▸ Data entries:
------------------------------------------------------------------------
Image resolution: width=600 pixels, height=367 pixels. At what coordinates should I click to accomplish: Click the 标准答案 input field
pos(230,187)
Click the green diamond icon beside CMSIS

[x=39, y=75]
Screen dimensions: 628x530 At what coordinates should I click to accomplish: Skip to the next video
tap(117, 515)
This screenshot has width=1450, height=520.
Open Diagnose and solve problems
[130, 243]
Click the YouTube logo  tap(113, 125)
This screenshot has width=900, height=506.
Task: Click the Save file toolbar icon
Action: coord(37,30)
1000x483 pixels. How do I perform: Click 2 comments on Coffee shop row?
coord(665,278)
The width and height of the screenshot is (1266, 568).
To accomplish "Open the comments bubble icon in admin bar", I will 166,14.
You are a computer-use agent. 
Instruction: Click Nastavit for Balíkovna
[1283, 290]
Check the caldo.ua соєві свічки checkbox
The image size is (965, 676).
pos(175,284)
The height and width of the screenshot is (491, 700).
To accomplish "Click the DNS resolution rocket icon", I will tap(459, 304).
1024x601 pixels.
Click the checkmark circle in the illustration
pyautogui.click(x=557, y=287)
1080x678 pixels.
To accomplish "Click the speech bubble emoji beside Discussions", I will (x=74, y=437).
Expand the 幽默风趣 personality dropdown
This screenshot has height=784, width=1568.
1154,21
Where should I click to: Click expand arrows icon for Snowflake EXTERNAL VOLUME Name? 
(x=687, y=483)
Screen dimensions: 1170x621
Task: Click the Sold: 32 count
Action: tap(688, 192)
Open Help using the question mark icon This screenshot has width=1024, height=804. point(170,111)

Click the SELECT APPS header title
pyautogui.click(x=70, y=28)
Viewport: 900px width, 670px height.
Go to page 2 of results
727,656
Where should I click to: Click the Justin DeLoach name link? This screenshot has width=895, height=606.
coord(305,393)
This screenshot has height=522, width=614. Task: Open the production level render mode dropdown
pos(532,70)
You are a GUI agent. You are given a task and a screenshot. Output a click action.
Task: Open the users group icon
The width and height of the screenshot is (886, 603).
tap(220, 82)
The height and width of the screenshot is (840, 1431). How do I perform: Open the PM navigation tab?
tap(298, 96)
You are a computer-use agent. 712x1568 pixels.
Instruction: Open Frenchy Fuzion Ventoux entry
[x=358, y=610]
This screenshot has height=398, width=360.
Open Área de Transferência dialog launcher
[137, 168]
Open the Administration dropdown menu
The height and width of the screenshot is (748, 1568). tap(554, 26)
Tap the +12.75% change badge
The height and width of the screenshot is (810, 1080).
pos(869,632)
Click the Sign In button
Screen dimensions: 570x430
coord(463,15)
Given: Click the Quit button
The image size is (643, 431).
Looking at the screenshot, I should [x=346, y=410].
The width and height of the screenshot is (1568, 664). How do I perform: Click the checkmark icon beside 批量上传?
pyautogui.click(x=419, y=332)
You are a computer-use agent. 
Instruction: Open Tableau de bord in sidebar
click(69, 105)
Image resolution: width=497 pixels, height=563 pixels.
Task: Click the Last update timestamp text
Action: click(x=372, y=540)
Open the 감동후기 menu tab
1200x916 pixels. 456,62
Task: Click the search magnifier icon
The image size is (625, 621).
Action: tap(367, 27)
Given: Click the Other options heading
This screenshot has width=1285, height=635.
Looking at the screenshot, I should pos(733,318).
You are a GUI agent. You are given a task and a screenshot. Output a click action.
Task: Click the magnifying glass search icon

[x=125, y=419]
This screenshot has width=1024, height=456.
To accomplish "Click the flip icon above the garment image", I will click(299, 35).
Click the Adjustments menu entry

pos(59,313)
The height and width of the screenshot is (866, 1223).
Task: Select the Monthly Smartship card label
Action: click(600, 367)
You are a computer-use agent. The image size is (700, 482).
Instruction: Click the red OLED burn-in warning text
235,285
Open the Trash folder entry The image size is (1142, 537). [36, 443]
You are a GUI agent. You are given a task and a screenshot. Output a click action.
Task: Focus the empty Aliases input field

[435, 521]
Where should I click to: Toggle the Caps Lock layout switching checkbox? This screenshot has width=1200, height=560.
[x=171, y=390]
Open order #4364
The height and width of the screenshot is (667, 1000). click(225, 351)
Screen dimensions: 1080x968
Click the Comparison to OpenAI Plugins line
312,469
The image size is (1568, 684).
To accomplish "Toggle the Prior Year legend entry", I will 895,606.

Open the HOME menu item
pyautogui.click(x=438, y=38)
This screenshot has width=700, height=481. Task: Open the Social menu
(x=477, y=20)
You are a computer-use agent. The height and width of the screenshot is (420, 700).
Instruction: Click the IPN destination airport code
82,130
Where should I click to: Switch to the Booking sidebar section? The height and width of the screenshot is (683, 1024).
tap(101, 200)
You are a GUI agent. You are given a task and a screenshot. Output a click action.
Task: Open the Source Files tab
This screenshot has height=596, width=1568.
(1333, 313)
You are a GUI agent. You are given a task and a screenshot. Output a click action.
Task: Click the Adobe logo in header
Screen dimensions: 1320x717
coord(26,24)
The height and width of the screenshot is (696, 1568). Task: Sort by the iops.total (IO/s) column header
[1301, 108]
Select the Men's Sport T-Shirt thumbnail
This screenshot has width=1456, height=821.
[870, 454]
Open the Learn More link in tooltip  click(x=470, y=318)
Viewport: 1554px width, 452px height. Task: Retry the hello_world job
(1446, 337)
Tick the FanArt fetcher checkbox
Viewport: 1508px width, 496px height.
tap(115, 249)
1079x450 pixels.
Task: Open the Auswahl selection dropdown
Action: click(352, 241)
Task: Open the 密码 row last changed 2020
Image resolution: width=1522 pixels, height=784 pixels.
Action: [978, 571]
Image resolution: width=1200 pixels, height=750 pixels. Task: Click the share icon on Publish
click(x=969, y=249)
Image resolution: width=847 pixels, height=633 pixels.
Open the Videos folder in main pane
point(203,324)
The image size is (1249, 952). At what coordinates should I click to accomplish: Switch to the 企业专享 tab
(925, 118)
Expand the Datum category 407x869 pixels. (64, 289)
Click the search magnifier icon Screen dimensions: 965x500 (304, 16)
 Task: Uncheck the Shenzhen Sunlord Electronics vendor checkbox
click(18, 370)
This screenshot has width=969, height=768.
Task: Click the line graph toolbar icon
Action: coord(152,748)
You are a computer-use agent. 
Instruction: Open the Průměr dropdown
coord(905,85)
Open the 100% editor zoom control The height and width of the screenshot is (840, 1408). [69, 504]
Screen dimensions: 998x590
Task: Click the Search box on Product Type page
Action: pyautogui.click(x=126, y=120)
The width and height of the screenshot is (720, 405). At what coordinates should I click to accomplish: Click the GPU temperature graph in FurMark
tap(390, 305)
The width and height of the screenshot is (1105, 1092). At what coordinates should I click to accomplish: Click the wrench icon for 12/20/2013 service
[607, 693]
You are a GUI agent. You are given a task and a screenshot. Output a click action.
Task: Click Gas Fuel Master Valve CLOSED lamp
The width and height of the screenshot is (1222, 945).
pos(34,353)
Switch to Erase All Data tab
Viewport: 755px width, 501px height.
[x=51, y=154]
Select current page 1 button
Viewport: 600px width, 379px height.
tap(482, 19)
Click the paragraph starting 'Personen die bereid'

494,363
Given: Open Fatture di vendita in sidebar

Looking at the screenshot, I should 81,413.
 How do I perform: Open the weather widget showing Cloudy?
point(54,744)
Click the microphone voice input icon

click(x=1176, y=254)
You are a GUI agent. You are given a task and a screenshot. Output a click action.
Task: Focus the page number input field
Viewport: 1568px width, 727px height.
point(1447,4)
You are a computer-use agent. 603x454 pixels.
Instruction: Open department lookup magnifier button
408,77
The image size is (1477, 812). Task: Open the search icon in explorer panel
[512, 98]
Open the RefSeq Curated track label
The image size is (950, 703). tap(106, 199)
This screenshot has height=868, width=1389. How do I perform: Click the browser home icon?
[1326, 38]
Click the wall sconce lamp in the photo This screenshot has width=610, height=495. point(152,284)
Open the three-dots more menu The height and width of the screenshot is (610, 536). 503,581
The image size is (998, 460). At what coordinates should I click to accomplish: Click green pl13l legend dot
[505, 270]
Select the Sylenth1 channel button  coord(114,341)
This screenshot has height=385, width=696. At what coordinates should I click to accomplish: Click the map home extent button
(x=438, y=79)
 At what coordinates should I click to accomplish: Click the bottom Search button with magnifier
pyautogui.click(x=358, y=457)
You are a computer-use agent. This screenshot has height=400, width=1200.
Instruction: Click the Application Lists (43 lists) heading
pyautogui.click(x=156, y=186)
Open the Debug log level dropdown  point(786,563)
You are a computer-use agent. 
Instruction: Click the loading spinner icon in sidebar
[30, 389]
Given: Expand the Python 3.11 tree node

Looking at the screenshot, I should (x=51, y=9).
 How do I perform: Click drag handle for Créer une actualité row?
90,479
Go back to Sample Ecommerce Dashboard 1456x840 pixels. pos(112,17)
------------------------------------------------------------------------
▸ EXERCISE GOAL: Go through the entries above and copy each line holding the string "lamp".

▸ RESULT BELOW:
Task: Click Gas Fuel Master Valve CLOSED lamp
Click the wall sconce lamp in the photo This screenshot has width=610, height=495. point(152,284)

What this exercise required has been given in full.